Converting pdf to web pages

chris2 · April 20, 2009, 6:54am

I have pdf files which are print-outs of web pages (using cups-pdf). (If you don’t understand this, assume that I have saved my web pages as pdf files)

At the footer (bottom) of each page of such pdf file, I can see the URL showing the source of the web page (i.e. the address of the web page e.g. http://macscripter.net/viewtopic.php?id=16145)

Now, I want to extract the URL of each of such pdf file and open it in Firefox. (I am prepared to use UI scripting to deal with Firefox)

I am unable to find out how to refer to the footer of each page to get the URL. Though I use Skim for pdf files, I don’t mind using Preview for this task. I just want the URLs. Since there are a large number of pdf files (about 50 files), a script that would process selected files in Finder would be better. Please get me started with the URL part. I will probably figure my way out from there.

Thanks.

StefanK · April 20, 2009, 7:29am

wouldn’t it be easier to script the print-out and save the addresses there?

chris2 · April 20, 2009, 7:30am

sorry, i did not understand what you just wrote

StefanK · April 20, 2009, 7:38am

if you could do the print-outs with AppleScript, then you have the addresses and can save them for later use

chris2 · April 20, 2009, 7:47am

Sorry for the confusion. It happens very frequently when I write something.

means I already have the pdf files…I am not taking the print-outs “now”.

chris2 · April 20, 2009, 10:43am

If someone does not understand me, please see the pdf file here:
http://dl.getdropbox.com/u/872430/MacScripter%20_%20AXShowMenu.pdf
You can see a link at the bottom of every page. I want applescript to give me just that link. Thats all.

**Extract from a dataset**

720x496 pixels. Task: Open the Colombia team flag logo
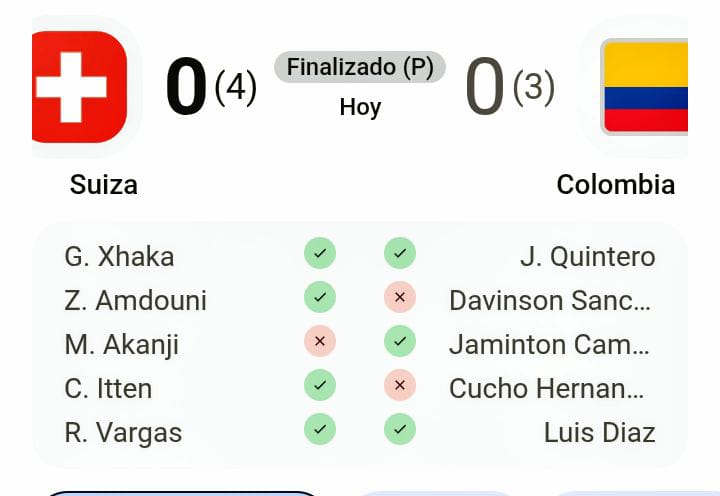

blend3 · April 20, 2009, 1:55pm

Hi,
the code below seems to work on your PDF:

set thefile to choose file
tell application "Finder" to set filename to name of thefile

tell application "Adobe Acrobat Professional"
	activate
	open thefile
	execute menu item "SelectAll" of menu "Edit"
	if enabled of menu item "Copy" of menu "Edit" then
		execute menu item "Copy" of menu "Edit"
		set theText to the clipboard
	else
		set theText to "No text found in PDF"
	end if
	close document 1 saving no
end tell

set url_list to {}
repeat with i from 1 to the count of paragraphs of theText
	set this_para to paragraph i of theText
	if this_para contains "http://" then
		set oldDels to AppleScript's text item delimiters
		set AppleScript's text item delimiters to "http://"
		set a to text item 2 of this_para
		set AppleScript's text item delimiters to " "
		set the_url to text item 1 of a
		set AppleScript's text item delimiters to oldDels
		copy "http://" & the_url to end of url_list
	end if
end repeat
choose from list url_list

Thanks,
Nik

chris2 · April 20, 2009, 2:04pm

Thanks a lot, Blend3
I will modify it for Skim pdf reader. I got the idea of what you are trying to do. I guess, if we are searching through paragraph beginnings (instead of paragraph “contains”), then it would make sense if we checked only the last paragraph and that too of only page 1 of each pdf file because all pages have the same link. Would it be possible to do so?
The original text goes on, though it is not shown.